Mlliyet Milliyet Blog Milliyet Blog
 
Facebook Connect
Blog Kategorileri
 

09 Mayıs '09

 
Kategori
Ekonomi - Finans
 

Serdengeçti: Dünya işsizlik rekoru kıracağız!

Serdengeçti: Dünya işsizlik rekoru kıracağız!
 

S.Serdengeçti krizin nedenleri oluşumu ve sonuçları üzerine çok değerli bilgiler verdi.
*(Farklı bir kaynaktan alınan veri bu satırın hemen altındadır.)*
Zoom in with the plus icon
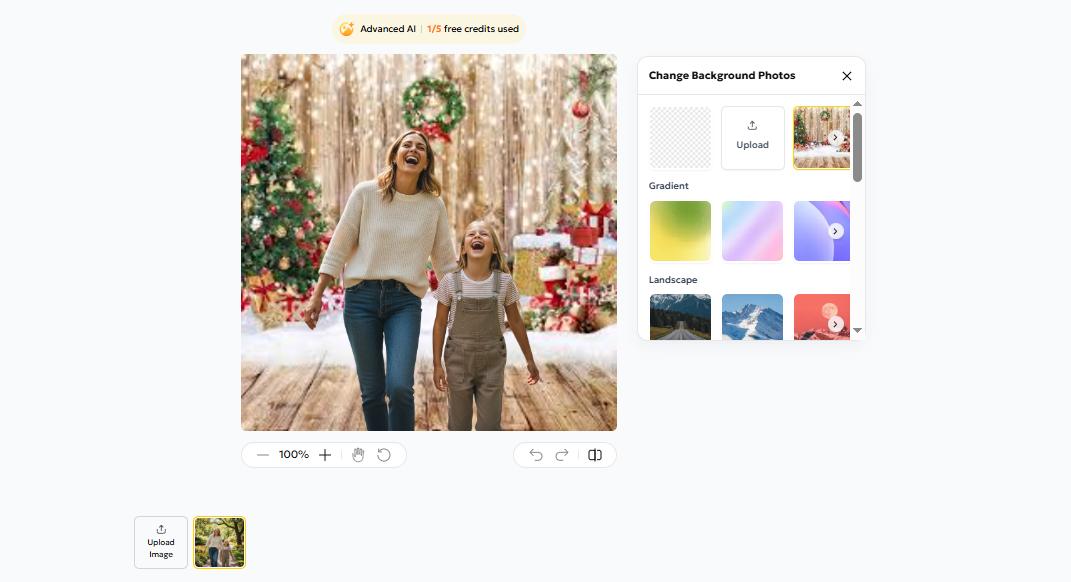Image resolution: width=1071 pixels, height=582 pixels. click(325, 455)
6 Mayıs, Saat 17:30 da, ÇTSO Başkanı Özlem YEMİŞÇİ’NİN sunuş konuşmasının ardından TOBB Ekonomi ve Teknoloji Üniversitesi kıdemli öğretim görevlisi ve T.C. Merkez Bankası eski Başkanı Süreyya SERDENGEÇTİ, “KÜRESEL KRİZ VE TÜRKİYE” konulu konuşmasına başladı.

Konuşmasında öne çıkan bazı başlıklar şöyleydi:

Ağustos 2007 den beri süren bir kriz var. Ekonomik durum: ABD, AB ve Japonya’da durum 1929’daki gibi. Enflasyon aşağıya gidiyor.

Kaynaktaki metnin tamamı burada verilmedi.